De niño, era muy esperada la conmemoración del Día de la Independencia. El 9 de julio, con la mejor ropa y con una escarapela en la solapa o en algún lugar del pecho, la familia toda concurría a disfrutar del desfile. Se trataba de un día muy especial, dedicado a acercarnos más que nunca a la celeste y blanca.

Con el acompañamiento de una banda de música y guerra, escuchamos los acordes de diferentes marchas, melodías llenas de historia, que al disfrutarlas nos ponen la piel de gallina, las que invaden por completo ese ambiente que se transforma mágicamente en patrio.

En medio de miles de banderas que se agitan, desfilan los soldados de la Patria por las calles de la ciudad, que los reciben vestidas de gala. Lo hacen a paso redoblado, clavando el taco en el duro concreto, escuchando al unísono, ese sonido característico que nos conmueve.

La tropa formada exhibe con orgullo todo tipo de uniformes históricos y de combate, distintivos, enseñas de cada agrupación, banderas históricas de guerra, acompañados del equipamiento de dotación. A su paso, una lluvia de papeles y gritos de “viva la Patria”, dan un marco único, no visto en ningún otro tipo de celebración.

El cielo por unos minutos se oscurece por el paso de una nube de aviones, que con distintas formas y emitiendo diferentes sonidos, son el deleite de un público que inclina la cabeza hacia el cielo, observando con admiración a los custodios del aeroespacio nacional.

Qué lindo sería que los argentinos volviéramos a ese rito, vinculado a los valores patrióticos, que es un factor de cohesión, hacia el interior de las Fuerzas Armadas y hacia la población toda, propiciando el necesario hermanamiento de civiles y militares en esta Patria grande, con una historia llena de gloria y rica en valores, llamada República Argentina.

Viva la Patria



* Luis Alberto Briatore nació en la ciudad de San Fernando (Buenos Aires) en el año 1960.

Egresó como Alférez y Aviador militar de la Escuela de Aviación de la Fuerza Aérea Argentina en 1981 (Promoción XLVII) y como Piloto de Combate de la Escuela de Caza en 1982. Fue Instructor de vuelo en la Escuela de Caza y en aviones Mirage y T-33 Silver Star (Bolivia).

A lo largo de su carrera en la Fuerza Aérea Argentina tripuló entrenadores Mentor B45 y MS-760 Paris, aviones de combate F-86F Sabre, Mirage IIIC, IIIEA y 5A Mara ocupando distintos cargos operativos, tales como Jefe de Escuadrón Instrucción X (Mirage 5 Mara/Mirage biplazas) en la VI Brigada Aérea y Jefe del Grupo 3 de Ataque en la III Brigada Aérea.
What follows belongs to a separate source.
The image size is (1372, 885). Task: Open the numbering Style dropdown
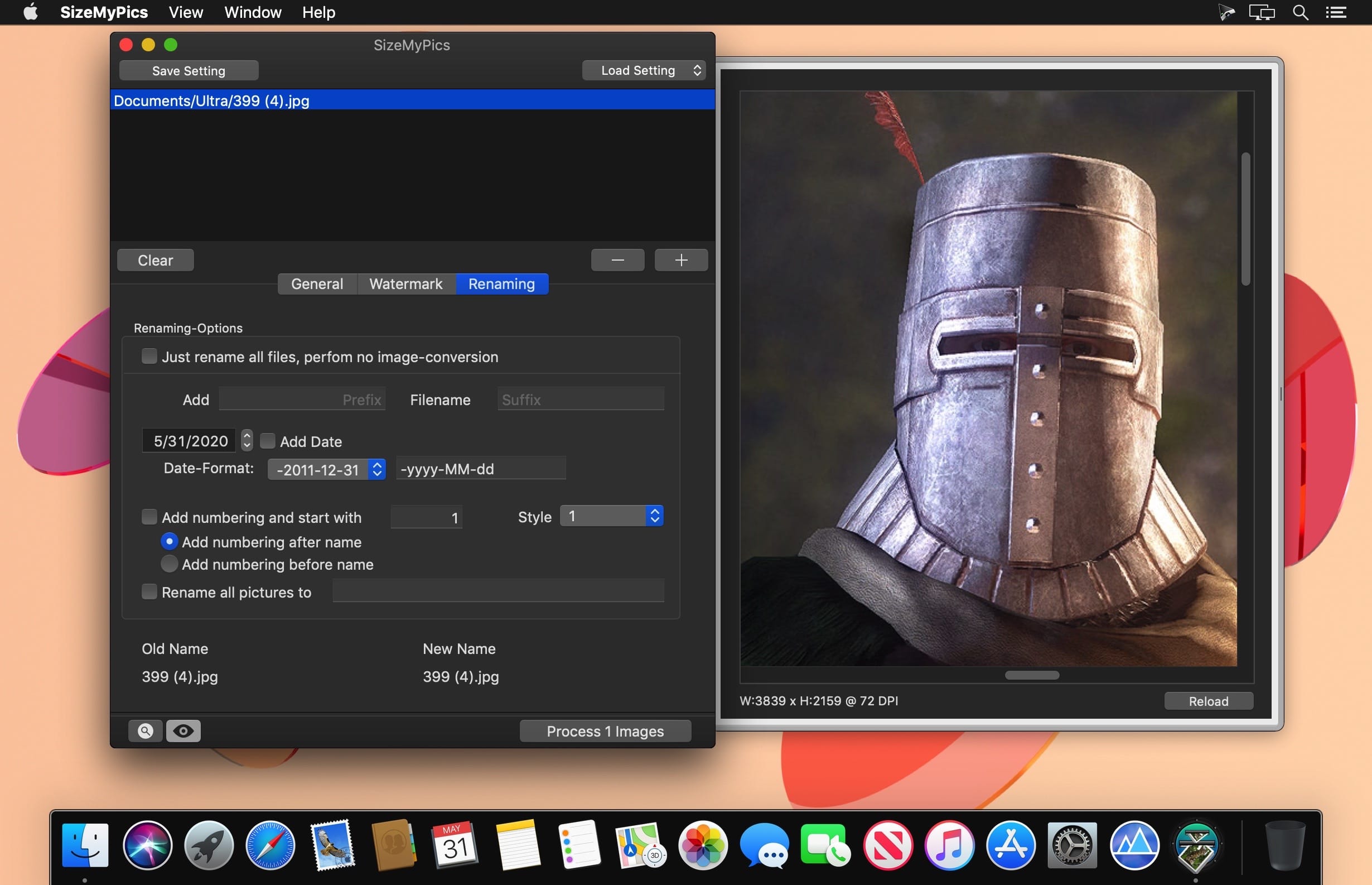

En el extranjero voló Mirage IIIEE como Jefe de Escuadrilla e Instructor en el Ala 111 del Ejército del Aire (Valencia, España) y T-33 Silver Star como Instructor de Vuelo en el Grupo Aéreo de Caza 32 y Asesor Académico en el Colegio Militar de Aviación en Santa Cruz de la Sierra (Bolivia).

Su experiencia de vuelo incluye 3.300 horas de vuelo en reactores y 200 horas en aviones convencionales.

Es también Licenciado en Sistemas Aéreos y Aeroespaciales del Instituto Universitario Aeronáutico (Córdoba, Argentina) y Master en Dirección de Empresas de la Universidad del Salvador.

Tras su pase a retiro en el año 2014, se dedicó a la Instrucción en aviones convencionales PA-11 Cub y PA-12 Super Cub en el Aeroclub Tandil (Buenos Aires) y el Aeroclub Isla de Ibicuy (Entre Ríos) y en el año 2018 se empleó como Piloto de LJ-60 XR – operando desde Aeroparque Jorge Newbery.